Samia Suluhu Hassan à Moscou : une visite inédite depuis 50 ans

Stunning night view of Moscow's illuminated skyline with reflections on the river.Photo : Pixabay / Pexels

La visite d’État de Samia Suluhu Hassan en Russie, du 3 au 5 juin 2026, marque un tournant diplomatique pour la Tanzanie. Aucun dirigeant tanzanien ne s’était rendu à Moscou dans ce format depuis les années qui suivirent l’indépendance, à l’époque où Julius Nyerere entretenait avec le bloc soviétique des liens idéologiques nourris. Le retour d’un chef d’État de Dodoma sur les bords de la Moskova traduit une recomposition assumée des alliances de Dar es Salaam, à rebours d’une décennie d’alignement implicite sur les capitales occidentales.

Une visite tanzanienne à forte charge symbolique

Le calendrier officiel met l’accent sur la dimension économique du déplacement. Samia Suluhu Hassan se rendra à Moscou accompagnée d’une délégation orientée vers les affaires, avec à la clé des discussions sur le commerce bilatéral, l’énergie, l’industrie extractive et la coopération technologique. Les échanges commerciaux entre les deux pays restent modestes au regard du potentiel tanzanien, et Dodoma cherche à diversifier ses débouchés au moment où la croissance s’appuie de plus en plus sur les exportations de minerais critiques et de produits agricoles.

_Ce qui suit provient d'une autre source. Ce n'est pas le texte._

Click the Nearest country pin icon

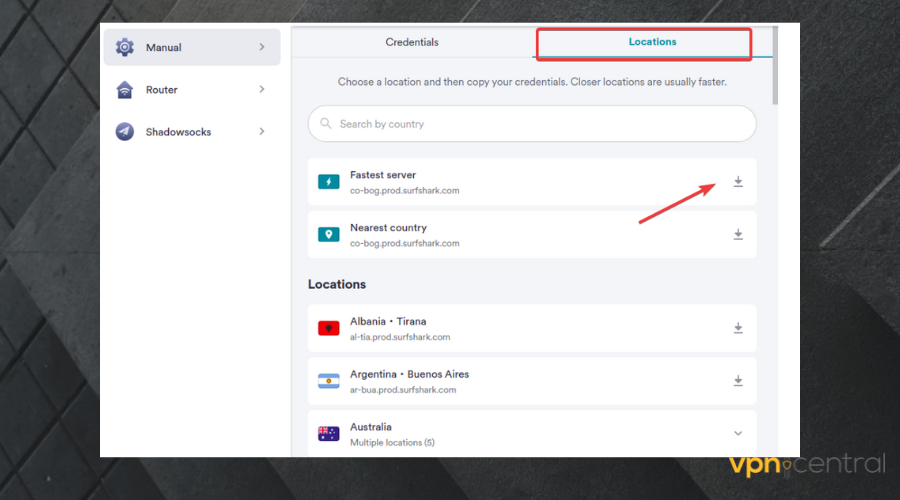click(x=328, y=235)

Le symbole compte autant que le contenu. Recevoir une dirigeante africaine à Moscou permet au Kremlin de démontrer que sa stratégie continentale, déployée depuis le premier sommet Russie-Afrique de Sotchi en 2019 puis prolongée à Saint-Pétersbourg en 2023, continue de séduire au-delà du Sahel. La Tanzanie, longtemps perçue comme un partenaire prévisible de Washington et de Londres en Afrique de l’Est, devient un terrain d’influence convoité.

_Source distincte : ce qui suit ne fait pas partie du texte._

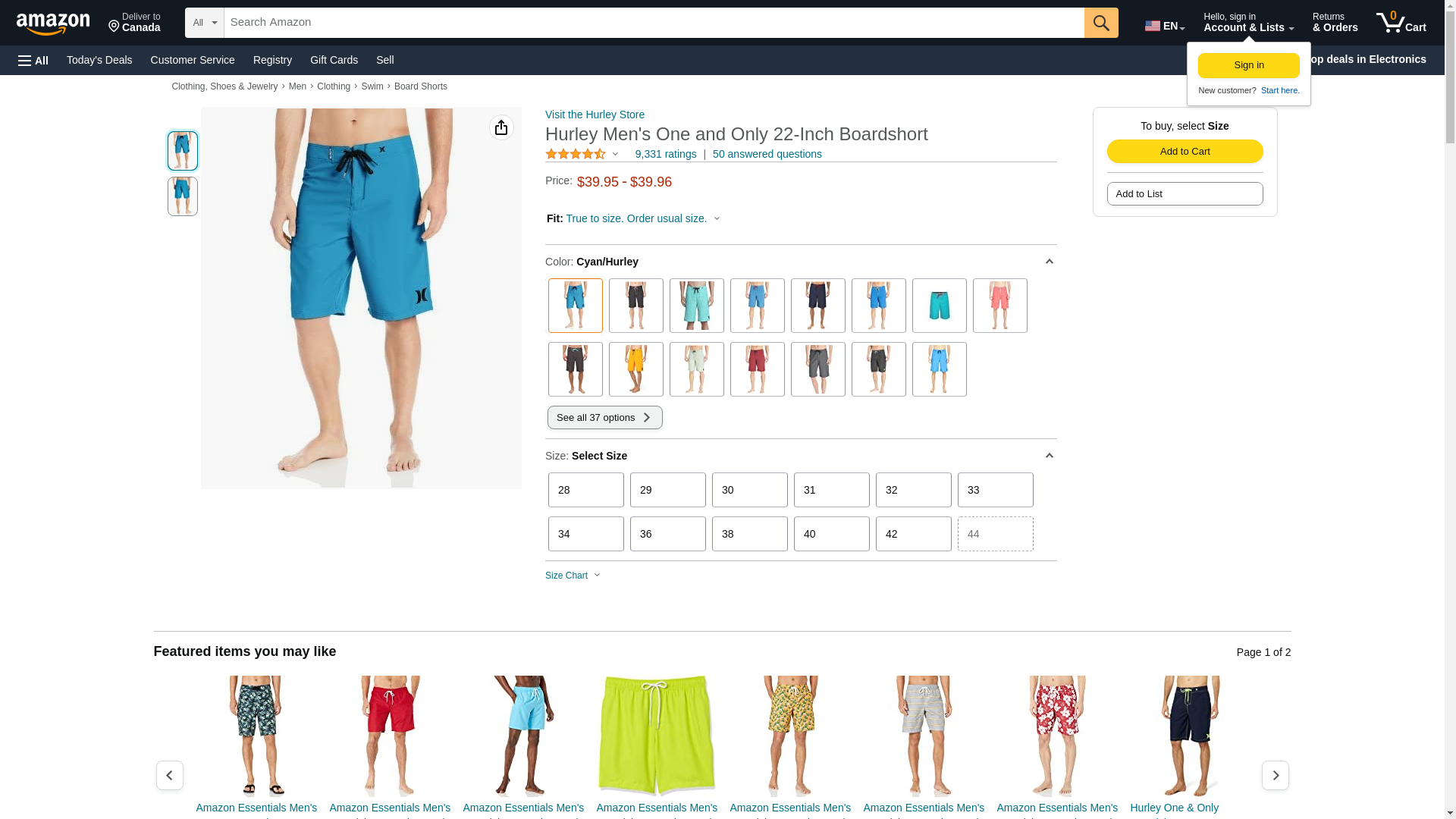This screenshot has height=819, width=1456.
Task: Select size 32 option
Action: tap(913, 490)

Un signal politique adressé aux partenaires occidentaux

Le déplacement intervient sur fond de tensions persistantes entre Dodoma et plusieurs chancelleries occidentales. Depuis les élections d’octobre 2025, l’Union européenne, les États-Unis et le Royaume-Uni ont multiplié les critiques sur le respect des libertés publiques et la conduite du scrutin. La présidente, qui avait pourtant amorcé une ouverture politique au début de son mandat, fait désormais l’objet d’une pression diplomatique constante, assortie de menaces de sanctions ciblées dans plusieurs capitales.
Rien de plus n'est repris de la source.